Extracted text ::
Schwartz and Architecture

Lichen House

Schwartz and Architecture
9. april 2018
Photo: Richard Barnes Photography

Project: Lichen House, 2017
Location: Glen Ellen, California, USA
Architect: Schwartz and Architecture
Design Principal: Neal J. Z. Schwartz
Project Team: Wyatt Arnold, Christopher Baile, Erik Bloom, Laura Huylebroeck
Structural Engineer: iAssociates
Energy Consultant: Loisos + Ubbelohde
Landscape Architect: Surface Design, Inc.
Lighting Designer: PritchardPeck Lighting
Interior Consultant: Standard Studio, LLC
Contractor: Eames Construction, Inc.
Site Area: 8.52 acres
Building Area: 3,500 sf

Photo: Richard Barnes Photography

What were the circumstances of receiving the commission for this project?
S^A had developed a custom, but lower budget small home in Sonoma in response to what we were seeing developing in the Pre-Fab industry. Many people with unique sites in nature but with limited budgets were considering pre-fabricated construction models but ultimately became disenchanted with them in their inability to really customize the design to particular sites. The client for the Lichen House visited this smaller home, the Hydeaway House, and was interested in how it was able to tailor itself to the site with an economy of means. Originally planned to be a smaller vacation home, over the course of the project, the house came to be seen as a more full-time residence and thus the scope and expense expanded.

Photo: Richard Barnes Photography

Please provide an overview of the project.
For this home in the Sonoma Valley, the complex symbiotic relationship between the site’s Ramalina lichen and its Oak trees hosts provides inspiration for a design hyper-attuned to the nuances of nature. The Lichen House works in concert with nature’s mechanisms, attempting to expand our understanding of them through the man-made.

Photo: Richard Barnes Photography

What are the main ideas and inspirations influencing the design of the building?
The Lichen House is nestled among the fog and oaks in the hills above California’s Sonoma Valley. The free-ranging branches of the site’s mature trees support veils of draping Ramalina Lichen that filter sunlight, capture moisture and nutrients for their host oaks, and remove pollutants from the air through photosynthesis. A hypersensitive organism, lichen is a bellwether for the environmental health of this unique microclimate.
 
The precise symbiotic relationship between species of lichen and their host environment provides inspiration for an architecture specifically tailored to its site — both as a response to it and an expansion of its best attributes. The lichen’s ability to freely seek out and extend its net toward sustainable conditions also inspires a fluidity of movement and gesture in the architecture. We harness this opportunistic mindset to allow the building form to find its geometric shape.

Work to do ::
According to the Lichen House project page, which firm served as the structural engineer?

Supplied information ::
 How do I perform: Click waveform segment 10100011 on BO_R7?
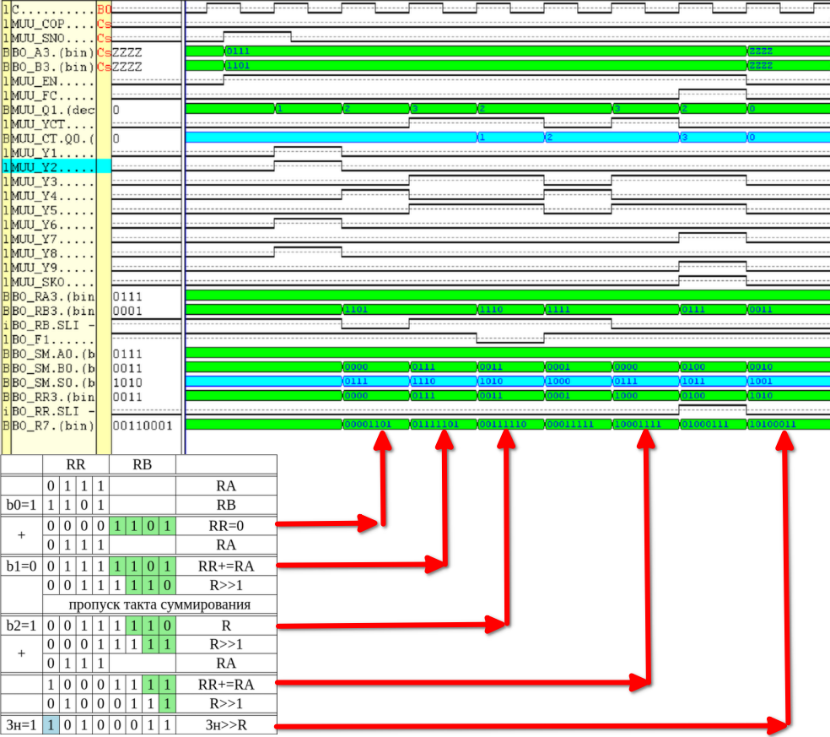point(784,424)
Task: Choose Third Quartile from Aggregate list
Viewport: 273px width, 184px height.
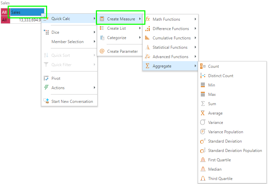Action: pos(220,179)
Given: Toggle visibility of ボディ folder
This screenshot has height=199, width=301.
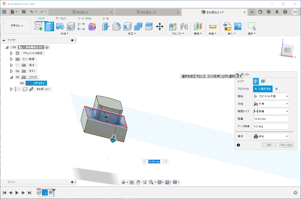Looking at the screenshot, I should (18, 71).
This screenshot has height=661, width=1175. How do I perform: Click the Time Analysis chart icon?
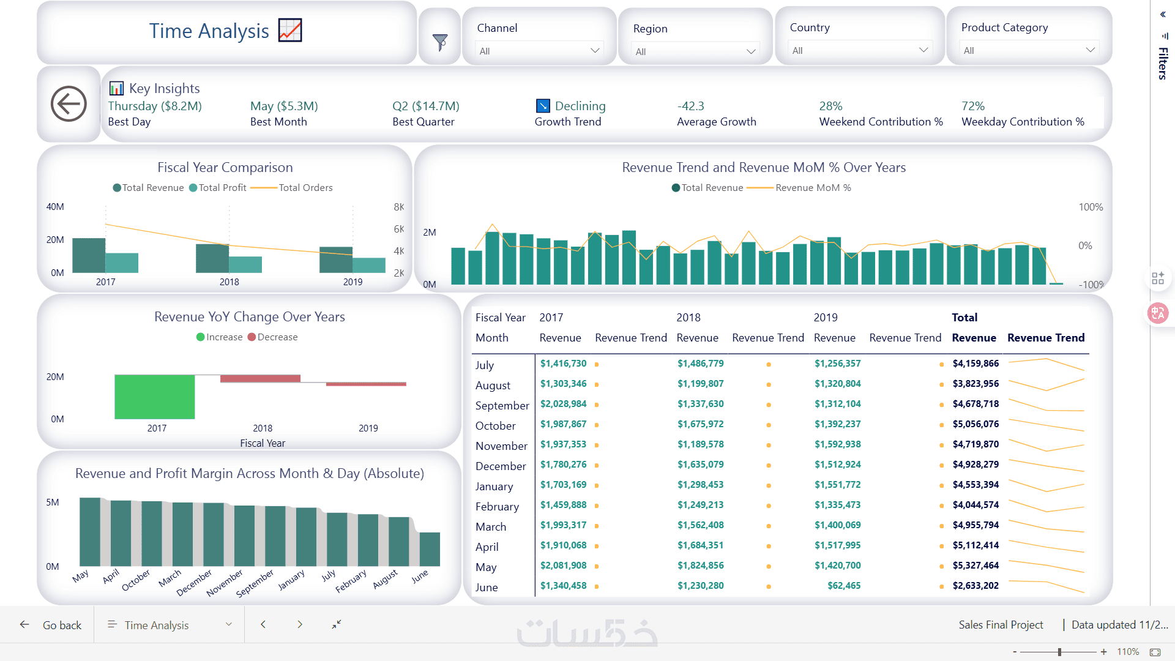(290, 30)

Written solution ::
iAssociates